Bei der Kongruenz des Deckungsgeschäfts kommt es allein auf die vertragliche Bindung des Lieferanten an. Es ist somit empfehlenswert, die Vertragsmodalitäten mit dem Lieferanten auf den Vertrag mit dem Käufer zu spiegeln und damit auch Lieferfristen deckungsgleich weiterzugeben. Schließt der Verkäufer kein kongruentes Deckungsgeschäft ab, trägt er die Schuld bei ausbleibender Lieferung. In der Folge drohen Schadensersatzansprüche wegen Verzugs und Nichtlieferung.

Weitere Voraussetzungen des Selbstbelieferungsvorbehalts

Ein Selbstbelieferungsvorbehalt ist nur wirksam, wenn die ausbleibende Lieferung auf einer zukünftigen, ungewissen Gefahr beruht und nicht auf einem vorhersehbaren Ereignis. Der Verkäufer muss von seinem – sorgfältig ausgewählten – Lieferanten sprichwörtlich im Stich gelassen worden sein. Nur dann hat er die nichtfristgerechte Lieferung nicht zu verantworten. Für das Verschulden des Lieferanten muss der Verkäufer dagegen nicht einstehen, da dieser kein Erfüllungsgehilfe des Verkäufers ist.

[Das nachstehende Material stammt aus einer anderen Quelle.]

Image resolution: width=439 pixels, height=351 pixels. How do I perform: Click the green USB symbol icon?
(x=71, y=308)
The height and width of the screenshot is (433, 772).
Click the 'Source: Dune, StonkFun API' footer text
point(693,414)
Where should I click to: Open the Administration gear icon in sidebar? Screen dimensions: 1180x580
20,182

Tritt der Leistungsverzug ein, ist der Verkäufer bei vereinbarten Selbstbelieferungsklauseln nicht automatisch von seiner Leistungspflicht befreit. Er muss aktiv den Rücktritt vom Vertrag erklären.

Fazit

Grundsätzlich ist der Verkäufer dafür verantwortlich, dass die von ihm verkaufte Ware rechtzeitig geliefert wird. Es gibt aber vertragliche Möglichkeiten, dieses Risiko zu reduzieren.

Bei Leistungsfristen ist insbesondere in AGB darauf zu achten, dass diese nicht übermäßig lang und zudem klar bestimmbar sind. Eine Verlängerung der Lieferfrist ist in Grenzen möglich, sofern den Verkäufer keine Schuld trifft, nicht pünktlich zu liefern. Auch sind zunächst unverbindliche Leistungsfristen zulässig, die durch angemessene Nachfristsetzung verbindlich werden.

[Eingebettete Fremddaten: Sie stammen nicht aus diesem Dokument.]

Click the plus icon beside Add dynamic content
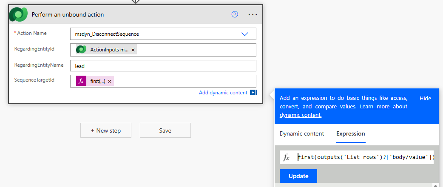443x187 pixels. click(253, 93)
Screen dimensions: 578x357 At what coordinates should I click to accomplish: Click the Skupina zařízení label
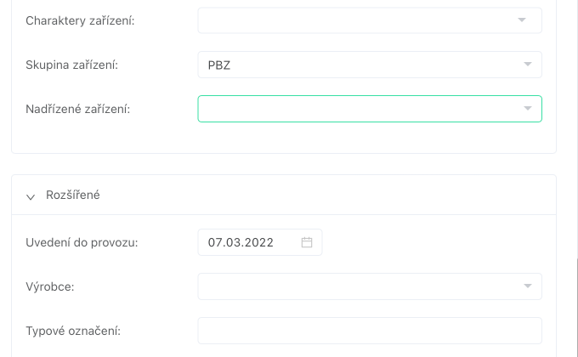[x=72, y=65]
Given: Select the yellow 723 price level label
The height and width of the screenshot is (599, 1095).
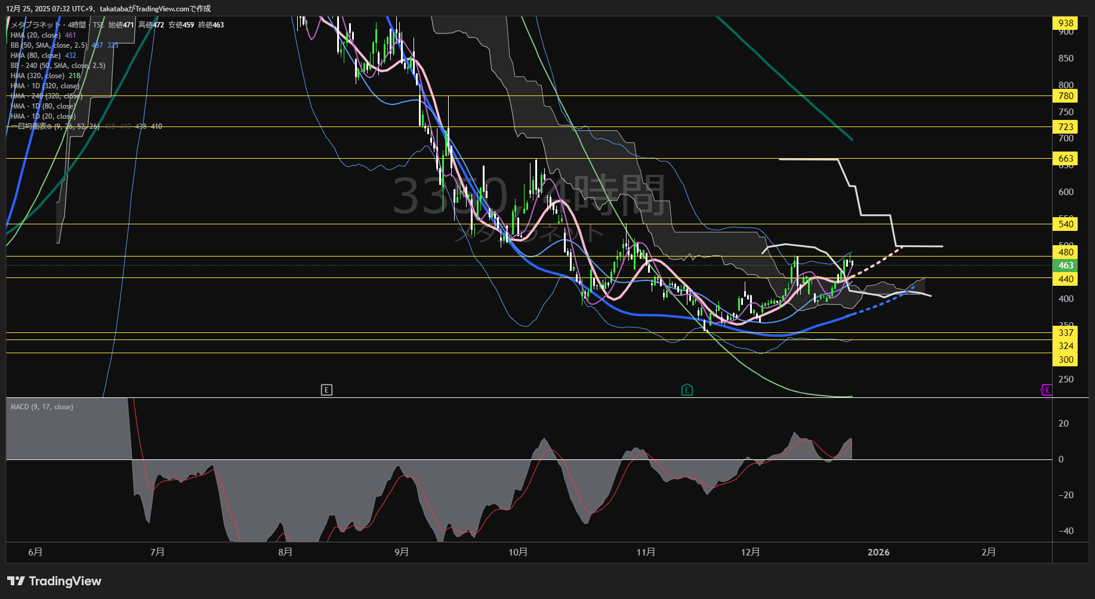Looking at the screenshot, I should click(1065, 127).
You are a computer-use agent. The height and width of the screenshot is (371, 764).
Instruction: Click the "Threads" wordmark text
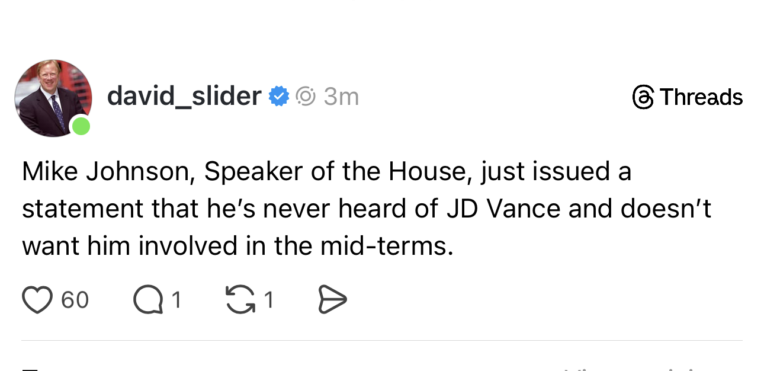[x=701, y=97]
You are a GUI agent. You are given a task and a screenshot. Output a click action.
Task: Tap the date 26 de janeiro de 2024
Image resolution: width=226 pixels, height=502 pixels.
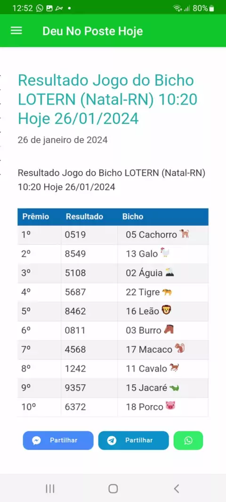[x=63, y=140]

Bei leistungsbefreienden Selbstbelieferungsklauseln, die bei einem Leistungsausfall durch den Vorlieferanten schützen können, ist primär auf den Abschluss eines kongruenten Deckungsgeschäfts zu achten.

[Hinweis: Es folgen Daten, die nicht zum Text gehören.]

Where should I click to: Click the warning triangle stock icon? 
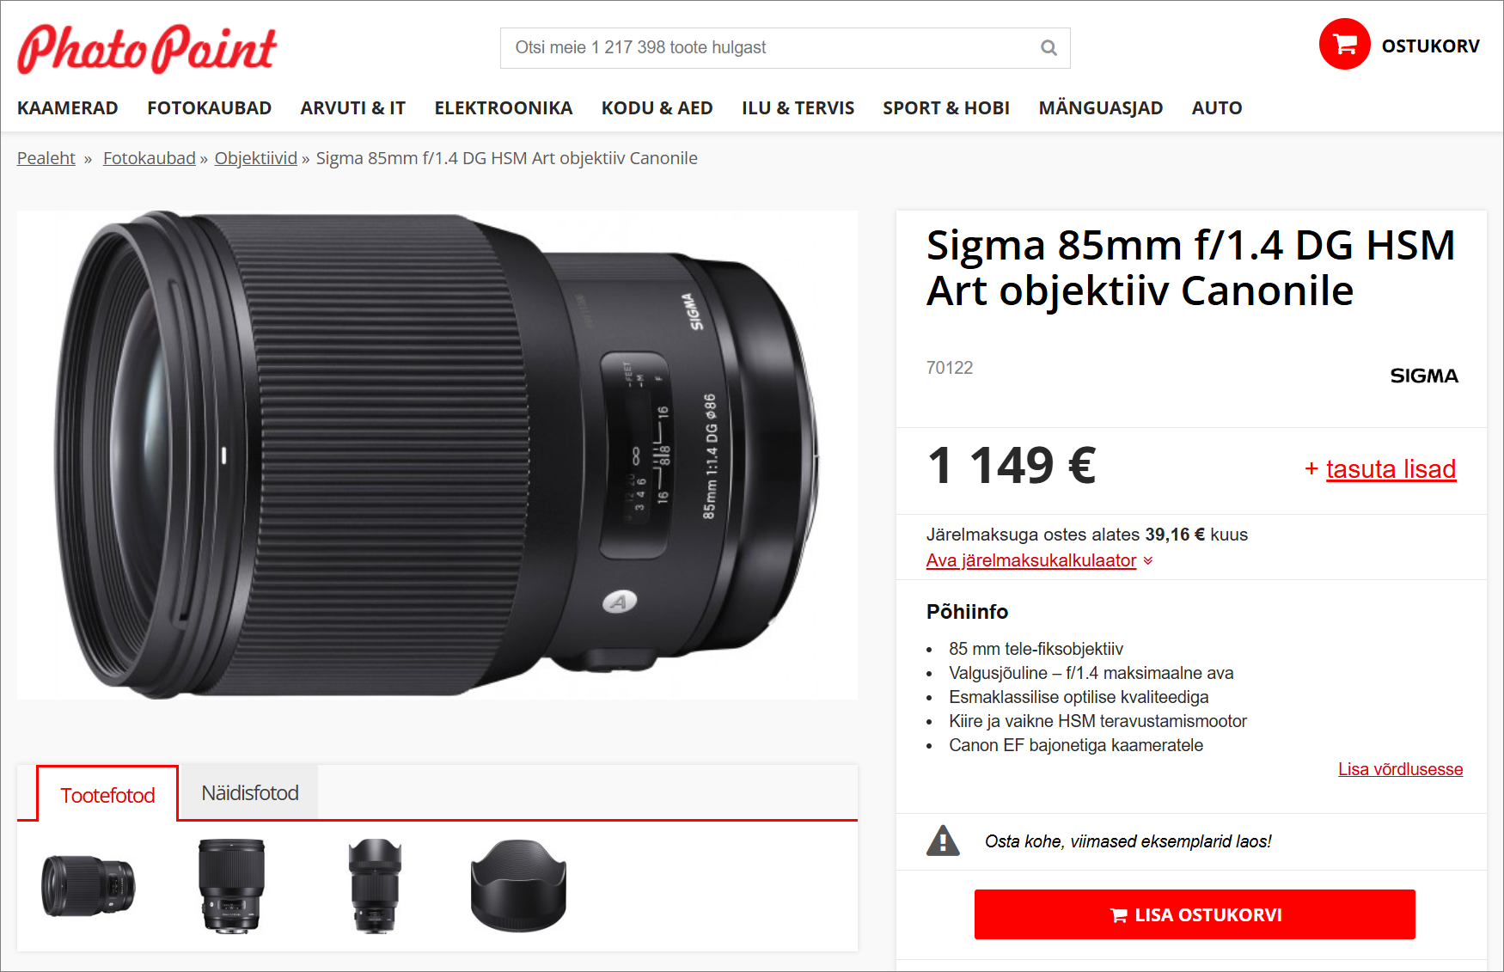coord(943,841)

Vertragsmodalitäten und Lieferfristen des Lieferanten sollten an den Kunden weitergegeben werden. Dadurch vermeidet der Unternehmer, wenn er selbst nur Bindeglied in einer Lieferkette ist, dass an dieser Stelle eine für ihn nachteilige Diskrepanz entsteht. Sollten die weitergegebenen Konditionen allerdings rechtsunwirksam sein, muss im Zweifel beim Lieferanten Regress genommen werden. In dieser Situation gilt es, rechtzeitig die eigenen Rechtsansprüche zu sichern.